(Entradas de um conjunto de dados)
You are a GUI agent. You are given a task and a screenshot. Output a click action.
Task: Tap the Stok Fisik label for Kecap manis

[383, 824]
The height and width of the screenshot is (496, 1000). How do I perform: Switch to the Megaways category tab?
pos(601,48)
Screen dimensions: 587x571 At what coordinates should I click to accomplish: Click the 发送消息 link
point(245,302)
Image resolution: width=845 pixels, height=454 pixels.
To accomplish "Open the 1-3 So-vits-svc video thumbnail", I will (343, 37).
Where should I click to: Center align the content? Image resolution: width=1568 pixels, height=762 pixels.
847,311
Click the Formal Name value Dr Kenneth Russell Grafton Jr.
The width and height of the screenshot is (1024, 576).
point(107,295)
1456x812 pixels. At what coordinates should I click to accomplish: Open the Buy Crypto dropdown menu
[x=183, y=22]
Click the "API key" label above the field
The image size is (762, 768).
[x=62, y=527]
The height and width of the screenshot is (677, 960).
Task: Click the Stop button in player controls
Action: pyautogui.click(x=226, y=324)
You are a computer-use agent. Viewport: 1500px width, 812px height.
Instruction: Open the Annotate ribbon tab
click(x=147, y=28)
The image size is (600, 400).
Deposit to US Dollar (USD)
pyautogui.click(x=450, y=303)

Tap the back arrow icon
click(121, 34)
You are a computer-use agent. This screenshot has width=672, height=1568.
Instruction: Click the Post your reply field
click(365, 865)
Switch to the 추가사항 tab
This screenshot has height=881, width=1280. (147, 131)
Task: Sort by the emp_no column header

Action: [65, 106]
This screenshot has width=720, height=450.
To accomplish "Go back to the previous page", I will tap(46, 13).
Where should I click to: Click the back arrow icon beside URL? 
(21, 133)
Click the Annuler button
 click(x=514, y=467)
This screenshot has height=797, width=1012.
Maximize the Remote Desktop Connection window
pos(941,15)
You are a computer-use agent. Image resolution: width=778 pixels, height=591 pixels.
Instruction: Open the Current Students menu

* _Enunciado_: Converta em uma tabela Markdown de colunas Nº e Linha as linhas da listagem, começando pela que contém "The height and width of the screenshot is (496, 1000)." e seguindo até a que contém "point(245,302)", ambas incluídas. Numere cada linha e omita as que estiverem em branco.

* _Exercício resolvido_:
| Nº | Linha |
|---|---|
| 1 | The height and width of the screenshot is (496, 1000). How do I perform: Switch to the Megaways category tab? |
| 2 | pos(601,48) |
| 3 | Screen dimensions: 587x571 At what coordinates should I click to accomplish: Click the 发送消息 link |
| 4 | point(245,302) |